3.3. Diagnosis of CAP

Patient with CAP mainly complaints of cough, fever, shivers, pleuritic chest pain of abrupt onset. Dyspnea may occur when the involved pulmonary sector is large. Sputum production is not rare, of purulent aspect or blood stained. Physical examination may reveal a condensation syndrome with focal crackles. It is of great importance to consider also extrathoracic signs (mouth, nose, ear).

History should be extended to demographic and behavioral considerations (age, gender, style and site of living) and comorbidities. CRB65, which is a clinical score for assessment of CAP is recommended in many guidelines. It includes data about confusion, respiratory rate, blood pressure, and age ≥ 65 years. A CRB65n score of 0 seems a patient at low risk of death and not normally requiring hospitalization.

Additional investigations are required to guide the diagnosis setting, such as inflammatory markers (leukocytosis and differential counts, ESR, CRP) and etiological identification of pathogens through conventional microbiological analyses of samples (sputum, nasotracheal aspirates, bronchoalveolar lavage), the latter could be positive in only 15% of cases. The quality of the specimen to be examined by gram stain is a prerequisite, and the sputum should contain more than 10–25 polymorphonuclear cells by microscopic screening to be suitable. Culture-based techniques are widely used for the diagnosis of pneumonia. That is the case of blood, sputum cultures, or endotracheal aspirates, which can allow pathogen identification and antibiotic sensitivity tests. Urinary antigen tests are helpful for S. pneumoniae and L. pneumophila. Molecular diagnosis tools are currently more and more used for diagnosis of infectious diseases. CRP, an acute-phase protein during acute inflammation has not proven to be accurate in differential diagnosis between bacterial or viral infections; it is nevertheless an indicator of response to the treatment. Other biomarkers are being developed, such as procalcitonin, a pro-hormone elevated in response to bacterial infections. Studies using this biomarker have not provided sufficient probes for large clinical use [51]. Otherwise, both biomarkers are useful in the assessment of response to treatment and suitability of the antibiotic prescribed.

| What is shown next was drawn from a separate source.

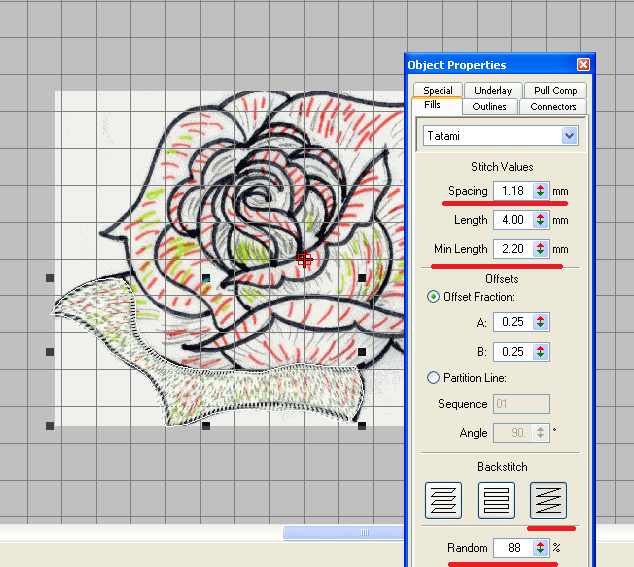Adjust the Min Length spinner arrows
Screen dimensions: 634x567
540,249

Serological tests find applicability in the diagnosis of pneumonia due to atypical pathogens such as Chlamydia, Mycoplasma, and viral infections, not easy to identify by current culture-based techniques.

Molecular techniques are now developed ensuring an early diagnosis and sensitivity tests for resistance to treatment. Dried blood spots have been used for bacterial identification and have proven to be a useful and easily accessible tool for molecular diagnosis in poor resources countries [46]. Urinary antigen tests are available for S. pneumoniae and L. pneumophila. Bronchoscopic aspirations are more relevant than sputum samples culture to minimize the likelihood of commensal flora.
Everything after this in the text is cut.